Here’s the full setup:
Entry
Sold ACHR Oct 17 2025 $9 Put (123 DTE)
ACHR251017P00009000
Opened: June 16, 2025
Entry Price: $1.31
Exit Target: $0.31 (To Close)
Underlying: $10.38
Buffer: 13.28%
Breakeven: $7.69
Max Risk: $900.00
Return: 11.11%
Prob. of Win: ~70%
Profit Target: $100.00
Thesis
ACHR just raised $850 million — not because it had to, but because it could. The company now has nearly $2 billion in cash, fresh commercial partnerships, and a clean path to the 2028 Olympics. But because of the dilution, the stock dropped — and volatility spiked.
That gave us a window.
By selling the $9 strike put, we’re:
Giving ourselves a 13% cushion below the current price
Locking in $100 of premium per contract if it decays to our exit target
Taking the other side of a short-term repricing — and getting paid to do it
This is a name we want to own. This trade gives us a way to accumulate equity exposure without touching cash, and with a high likelihood of success.

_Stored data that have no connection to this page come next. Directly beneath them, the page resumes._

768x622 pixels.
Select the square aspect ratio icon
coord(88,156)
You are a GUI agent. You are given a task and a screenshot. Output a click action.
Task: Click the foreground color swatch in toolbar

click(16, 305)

What We Did With The Premium
We didn’t pocket the $100. We plowed it straight back into ACHR shares, buying at $10.27.
So even if the put never gets assigned, we’ve already added exposure — using premium, not principal.
This is what Collateral Compounding is all about:
Generate premium → reinvest it into names we believe in → repeat.
How It’s Managed
This is a set-and-forget trade.
We’ve already placed a limit order to close at $0.31
If the stock cooperates, the trade will close automatically, with no further action
We’ve also set a delta alert at 0.60
If delta climbs that high, we’ll roll the trade back to a ~0.30 delta strike with fresh time
Otherwise, we leave it alone
We expect this to close well before expiration — and if it does, we’ll look to redeploy the capital again. Same name, or new target, we’ll decide then.